The Partnership's interest in Collin Creek Mall represented in excess of 50%
of that amount.

     The prospective purchaser is currently conducting its due diligence
review with respect to the shopping center and the proposed transaction and is
expected to complete such review by the middle of August, 1994.  Upon the
completion of such review, assuming that the transaction is to proceed, the
Partnership and the prospective purchaser would enter into a binding agreement
for the sale of the Partnership's interest in the shopping center, with the
closing of the transaction expected to be in the fall of 1994.

     The Partnership has agreed that, provided that the prospective purchaser
is proceeding in good faith with respect to the proposed transaction, until
August 15, 1994 and during the term of an executed sale agreement, the
Partnership will not offer to sell to a third-party or solicit from a third-
party any offers to purchase or finance the Partnership's interest in the
shopping center or negotiate with a third-party for the sale, financing or
disposition of the Partnership's interest in the shopping center.

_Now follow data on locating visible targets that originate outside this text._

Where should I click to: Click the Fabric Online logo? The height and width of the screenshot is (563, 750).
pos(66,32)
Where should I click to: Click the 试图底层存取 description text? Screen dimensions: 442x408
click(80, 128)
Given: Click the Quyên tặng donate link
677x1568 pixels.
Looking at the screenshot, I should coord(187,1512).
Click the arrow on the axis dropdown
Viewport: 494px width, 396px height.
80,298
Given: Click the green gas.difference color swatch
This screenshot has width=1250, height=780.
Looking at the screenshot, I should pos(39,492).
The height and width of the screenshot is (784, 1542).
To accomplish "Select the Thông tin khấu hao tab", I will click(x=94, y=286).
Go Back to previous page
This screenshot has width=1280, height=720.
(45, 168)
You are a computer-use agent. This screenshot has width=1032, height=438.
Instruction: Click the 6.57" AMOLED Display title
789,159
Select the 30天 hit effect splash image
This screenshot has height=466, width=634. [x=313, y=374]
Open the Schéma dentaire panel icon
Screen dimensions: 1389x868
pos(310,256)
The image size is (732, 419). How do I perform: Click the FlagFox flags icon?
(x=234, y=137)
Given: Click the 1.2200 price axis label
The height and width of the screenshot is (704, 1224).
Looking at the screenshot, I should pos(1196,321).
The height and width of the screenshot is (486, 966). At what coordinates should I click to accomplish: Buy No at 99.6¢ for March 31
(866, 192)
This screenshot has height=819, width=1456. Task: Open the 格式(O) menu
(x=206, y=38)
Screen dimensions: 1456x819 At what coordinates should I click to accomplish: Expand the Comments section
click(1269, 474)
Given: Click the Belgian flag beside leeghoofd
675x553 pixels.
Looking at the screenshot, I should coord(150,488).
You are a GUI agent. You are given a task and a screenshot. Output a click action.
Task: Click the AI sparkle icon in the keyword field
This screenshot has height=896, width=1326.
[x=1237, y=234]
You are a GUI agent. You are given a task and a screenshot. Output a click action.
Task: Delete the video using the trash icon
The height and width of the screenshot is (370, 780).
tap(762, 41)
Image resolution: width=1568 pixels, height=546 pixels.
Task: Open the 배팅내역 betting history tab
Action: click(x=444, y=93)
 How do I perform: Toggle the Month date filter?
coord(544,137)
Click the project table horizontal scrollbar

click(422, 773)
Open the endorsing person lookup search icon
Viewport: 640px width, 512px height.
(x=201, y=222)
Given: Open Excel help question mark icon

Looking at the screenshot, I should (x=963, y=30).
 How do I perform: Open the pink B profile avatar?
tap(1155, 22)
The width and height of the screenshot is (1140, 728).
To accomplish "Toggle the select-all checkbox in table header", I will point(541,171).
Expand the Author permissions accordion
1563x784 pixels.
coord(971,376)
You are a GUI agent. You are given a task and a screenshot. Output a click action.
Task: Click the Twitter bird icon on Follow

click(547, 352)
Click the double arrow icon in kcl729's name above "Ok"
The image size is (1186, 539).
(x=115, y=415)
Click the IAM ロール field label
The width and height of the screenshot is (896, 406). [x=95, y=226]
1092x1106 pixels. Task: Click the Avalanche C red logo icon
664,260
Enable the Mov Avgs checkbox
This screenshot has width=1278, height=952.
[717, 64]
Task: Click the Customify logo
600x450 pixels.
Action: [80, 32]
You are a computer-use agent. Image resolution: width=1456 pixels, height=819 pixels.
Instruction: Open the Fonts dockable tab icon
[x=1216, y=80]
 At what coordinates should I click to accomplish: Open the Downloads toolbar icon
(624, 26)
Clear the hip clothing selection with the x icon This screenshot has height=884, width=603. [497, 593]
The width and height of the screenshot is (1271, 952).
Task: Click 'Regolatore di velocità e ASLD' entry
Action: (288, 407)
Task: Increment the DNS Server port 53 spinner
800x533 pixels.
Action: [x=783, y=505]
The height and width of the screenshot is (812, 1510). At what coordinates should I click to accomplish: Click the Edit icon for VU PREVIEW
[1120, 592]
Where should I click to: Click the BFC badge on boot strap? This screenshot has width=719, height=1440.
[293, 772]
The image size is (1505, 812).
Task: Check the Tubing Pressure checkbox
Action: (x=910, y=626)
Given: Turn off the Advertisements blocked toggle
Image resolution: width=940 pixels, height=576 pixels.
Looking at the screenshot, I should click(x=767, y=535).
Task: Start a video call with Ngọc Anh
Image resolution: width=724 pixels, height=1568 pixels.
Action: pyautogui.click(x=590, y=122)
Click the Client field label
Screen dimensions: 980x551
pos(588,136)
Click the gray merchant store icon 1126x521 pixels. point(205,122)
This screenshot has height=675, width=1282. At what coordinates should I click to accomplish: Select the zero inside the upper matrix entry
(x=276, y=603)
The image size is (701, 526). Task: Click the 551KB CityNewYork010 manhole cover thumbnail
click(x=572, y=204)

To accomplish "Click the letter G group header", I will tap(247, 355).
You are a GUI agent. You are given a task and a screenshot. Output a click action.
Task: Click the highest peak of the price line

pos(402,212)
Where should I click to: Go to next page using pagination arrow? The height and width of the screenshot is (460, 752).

Accordingly,
the Partnership has ceased its efforts to seek a refinancing of the mortgage
loan (which has a maturity of July, 1995) secured by its interest in the
shopping center.  

     The letter of intent executed by the Partnership and the prospective
purchaser is non-binding with respect to the sale of the Partnership's
interest in the shopping center, and consummation of the proposed transaction
is subject to the satisfaction of various conditions, including the
satisfactory completion by the prospective purchaser of its due diligence
review and the negotiation and execution of a sale agreement.  Therefore,
there can be no assurance that a sale will be consummated on any terms.